God, Sex, & Bono

By: Christopher West

 

bono

The Spiritual Love-Life of a Rockstar

As demonstrated in his encyclical God is Love and more recently at the Fifth World Meeting of Families in Valencia, Spain, Pope Emeritus Benedict XVI, like John Paul II before him, is intent on helping the world see the connection between divine love (agape) and sexual love (eros).   To help us reflect on these themes, I’d like to turn to what may seem an unlikely source: Bono, lead singer of U2, hailed as the biggest rock band in the world.

You’ve probably heard Bono sing about that “fever” he gets when he’s “beside her: desi-i-i-i-er, desi-i-i-i-er” (drums in the background: boom-badoom-badoom, badoom-doom).   But this is no normal rock-n-roller glorifying lust.   Bono may still not have found what he’s looking for, but this is a man on a sincere quest to integrate eros with agape.  In a book-long interview with Michka Assayas, Bono reflects at length on his unconventional Christian convictions.   And Assayas simply cannot understand how the world’s biggest rock star could believe Jesus is the Son of God.   Nor can he understand how Bono has remained faithful to his wife of twenty-five years.

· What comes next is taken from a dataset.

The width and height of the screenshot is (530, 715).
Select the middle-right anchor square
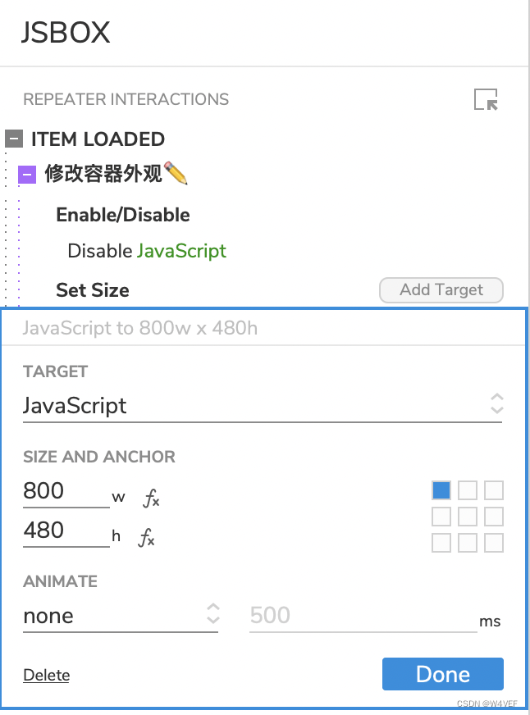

In the portions of their dialogue that follow, Bono responds to his incredulous interviewer’s suggestion of “incarnating” lustful temptations by turning it on its head.   Bono meets Assayas right where he is and, with a stroke of genius, directs the conversation towards a reflection on the relationship between eros, agape, and the Incarnation of God’s Son.

Setting the Record Straight

Assayas: But you’re the singer and front man in a band, and it’s not just any band.   I’m sure you’ve been tempted.   Don’t you ever feel that no matter what you have decided [about fidelity to your wife], love needs to be incarnated? …Think of groupies.

Bono: We never fostered that environment.   If you mean groupie in the sense that I know it, which is sexual favors traded for proximity with the band….   Taking advantage of a fan, sexual bullying is to be avoided, but the music is sexual….   Sometimes …the erotic love [we sing about] can turn into something much higher, and bigger notions of love, and God, and family.   It seems to segue very easily from me between those.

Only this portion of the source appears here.